■ To be done:
- a) In the text on unrequited love, why was Félix Arvers referred to in French literature as "The Poet of a single poem"?
- b) Retype the part of the text on unrequited love between "In 1981, Rick" and "around unrequited love.", inclusive.

■ Text excerpt:
* * *

Felix Arvers found no way to express his unrequited love and alleviate his pain, he had no way but confide his feelings in a sonnet. The poem was so heart-wrenching and struck such a success and popularity with its powerful romantic description of profound feelings among the frequenters of the Paris literary salons that it was circulated for recite among them for years before becoming a classic of French romantic poetry after his death.
Un secret was the only well-known poem in his oeuvre titled "Mes heures perdues", Félix Arvers was referred to in French literature as "The Poet of a single poem." The sonnet is also known around the world as the Sonnet d'Arvers.
Teenagers often experience feelings of unrequited love, one loves the other but the boy/girl in question does not have the same feelings, and instead likes the best friend for instance. This can lead to great upset and what teens believe to be, 'depression,' but it instead is just a minor case of loneliness, which will soon be wiped away by the new 'crush'.
[edit] In music
Unrequited love has been a topic used repeatedly by musicians for decades. Blues artists incorporated it heavily; it is the topic of B.B. King's "Lucille" and "The Thrill is Gone," Ray Charles' "What'd I Say" and many early and later blues songs. Eric Clapton's band Derek and the Dominos devoted a whole album to the topic, Layla & Other Assorted Love Songs, which included such famous songs as "Layla" and "Bell Bottom Blues".[citation needed] Many Rock n' Roll musicians also based songs on unrequited love; from The Eagles all the way to Led Zeppelin, almost every classic rock band has at least one song on the topic. The exact term may be found in the lyrics of Ritchie Blackmore's Rainbow 1995 song "Insatiable", among others. It is also heard in many of the songs by The Wolfe Tones, most noticeably Boston Rose.
The Doobie Brothers hit it on the head with "What a Fool Believes" which posits that for some, a fantasy, even an unrequited one, is preferable to loneliness.
In 1981, Rick Springfield had a hit song, "Jessie's Girl", which was obviously about unrequited love, involved a man in love with his best friend's girlfriend.
Radiohead had their first taste of success with their 1993 unrequited love hit "Creep". Although the band strayed away from the topic on the majority of their later work, songs like "There There" revolve around unrequited love.
Modern Rock musicians such as Weezer, Coldplay (notably the song "Shiver") and The Killers are some of the many who still continue this trend today. U2's tome on unrequited love, "All I Want Is You," was accompanied by a dramatic music video recounting the tale of a circus troupe where a dwarf is in love with a trapeze artist, and perhaps even dies trying to impress her.
The band Muse uses unrequited love as a theme heavily from their first CD Showbiz up through their newest release, Black Holes and Revelations. Songs such as Unintended[1], Endlessly[2], Space Dementia [3], and Map of the Problematique [4]have unrequited love as a central and powerful theme.
Although most rap and hip hop artists rarely dabble with such a subject, many R&B artists such as Usher and R. Kelly have written songs about it. The English singer Aqualung has also written a song, entitled, "Strange and Beautiful", which was featured in the sound-track to the 2004 film Wicker Park, in which the singer spends much of their life secretly in love with an unspecified person, eventually resolving to quietly prove his or her affections in the hopes of reciprocation.[citation needed]
In the musical The Phantom of the Opera, the title character is in love with singer Christine Daaé who mistakes her affection for him as affection for her dead father. In reality, she fall in love with her childhood friend Raoul, Vicomte de Chagny.

* * *

■ Records:
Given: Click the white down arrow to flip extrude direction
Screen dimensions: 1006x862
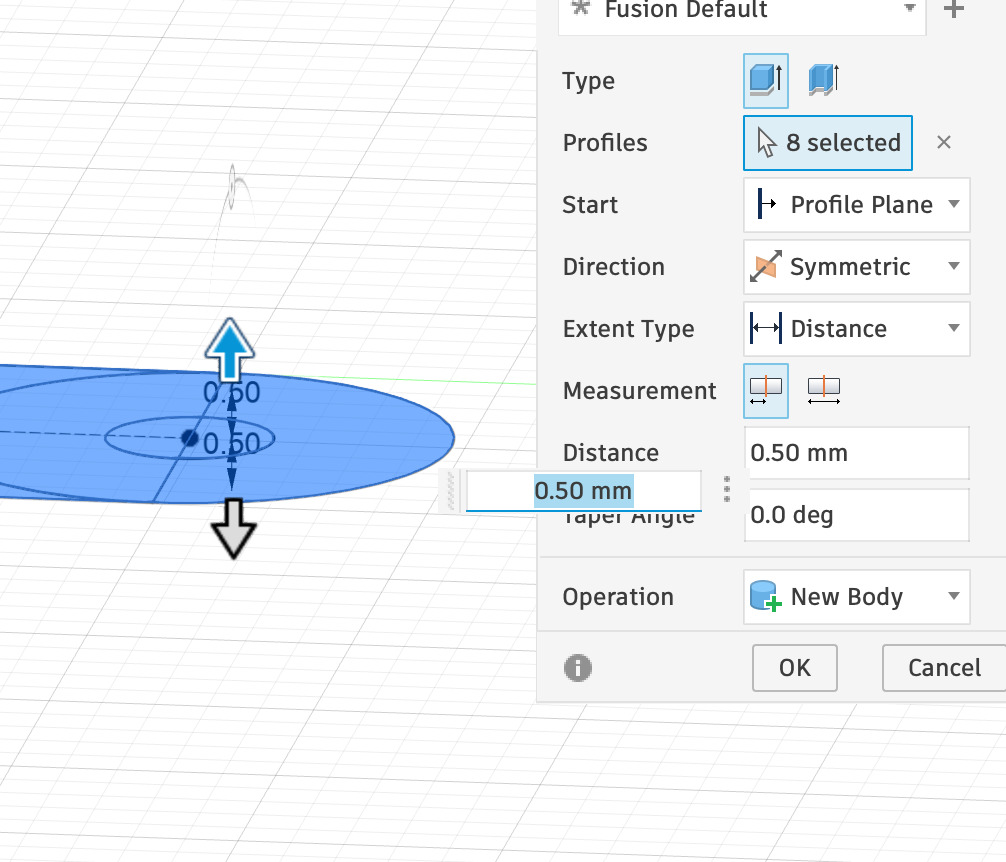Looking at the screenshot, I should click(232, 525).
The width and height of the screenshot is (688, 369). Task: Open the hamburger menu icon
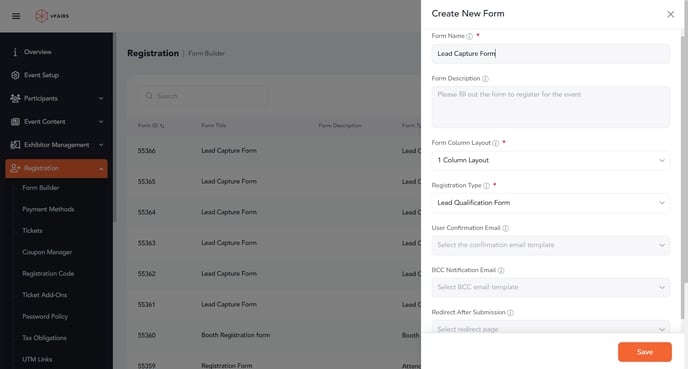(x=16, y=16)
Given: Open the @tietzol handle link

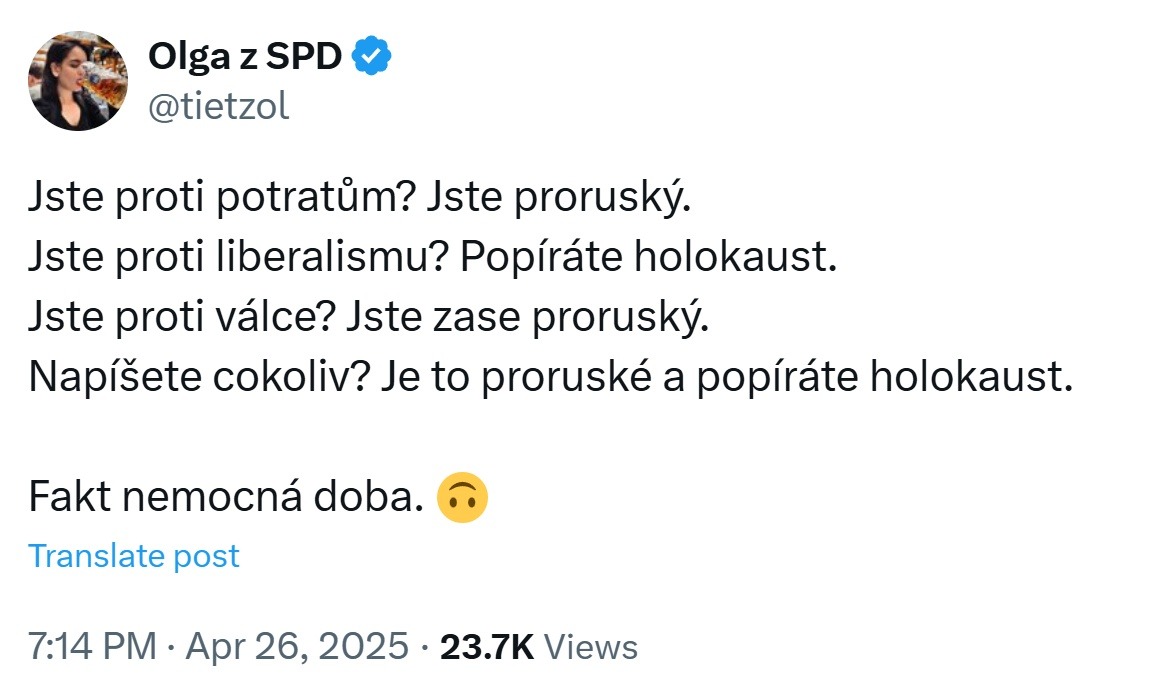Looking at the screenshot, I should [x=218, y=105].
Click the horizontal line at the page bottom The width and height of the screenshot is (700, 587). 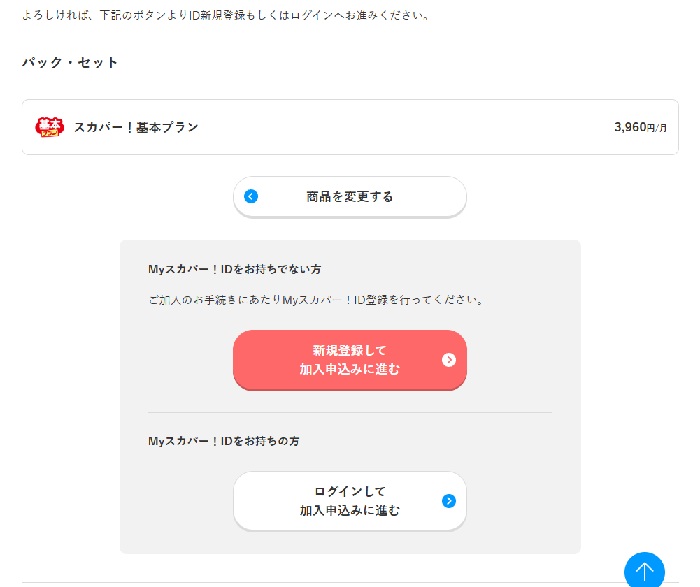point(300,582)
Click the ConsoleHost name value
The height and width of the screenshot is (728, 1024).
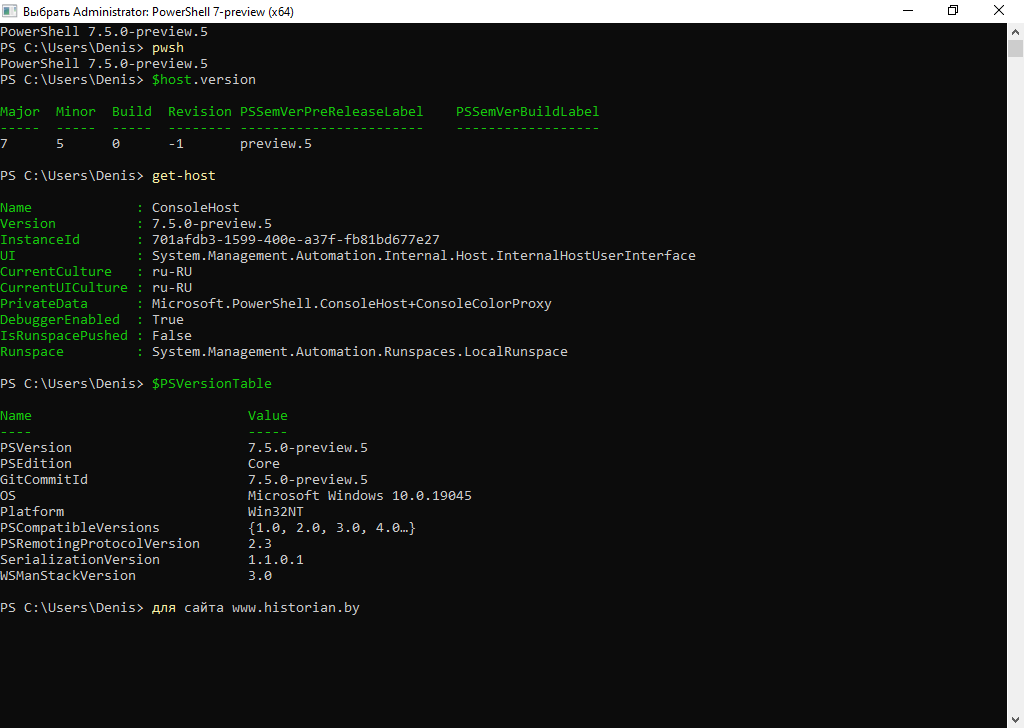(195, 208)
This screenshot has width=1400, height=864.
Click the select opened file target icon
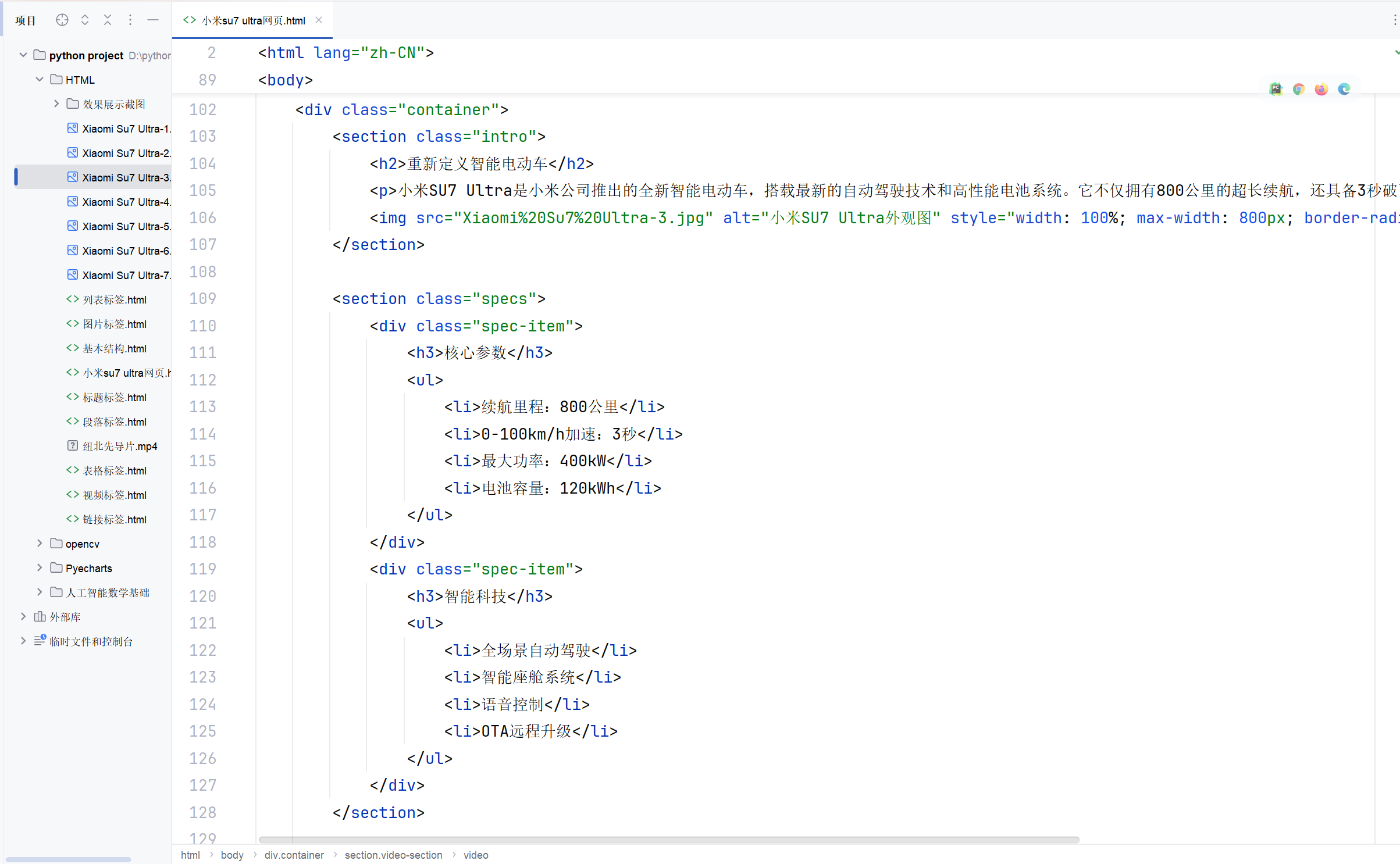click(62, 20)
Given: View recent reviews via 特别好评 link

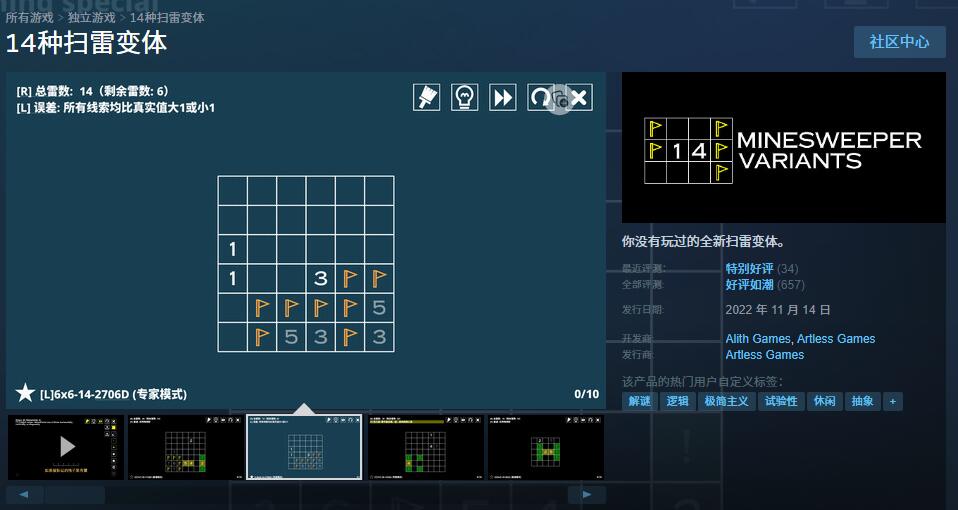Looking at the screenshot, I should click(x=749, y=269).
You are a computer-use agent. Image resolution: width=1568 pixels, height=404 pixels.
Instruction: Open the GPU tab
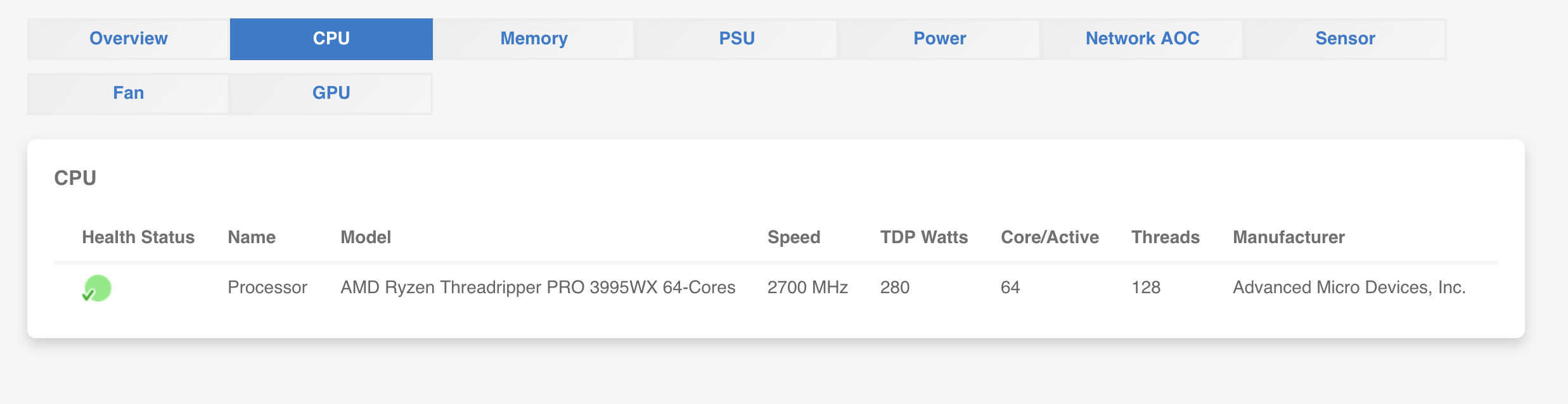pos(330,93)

* * *

■ Correct answers:
- a) He was given that name because "Un secret" was the only well-known poem in his oeuvre, which was titled "Mes heures perdues".

- b)
In 1981, Rick Springfield had a hit song, "Jessie's Girl", which was obviously about unrequited love, involved a man in love with his best friend's girlfriend.
Radiohead had their first taste of success with their 1993 unrequited love hit "Creep". Although the band strayed away from the topic on the majority of their later work, songs like "There There" revolve around unrequited love.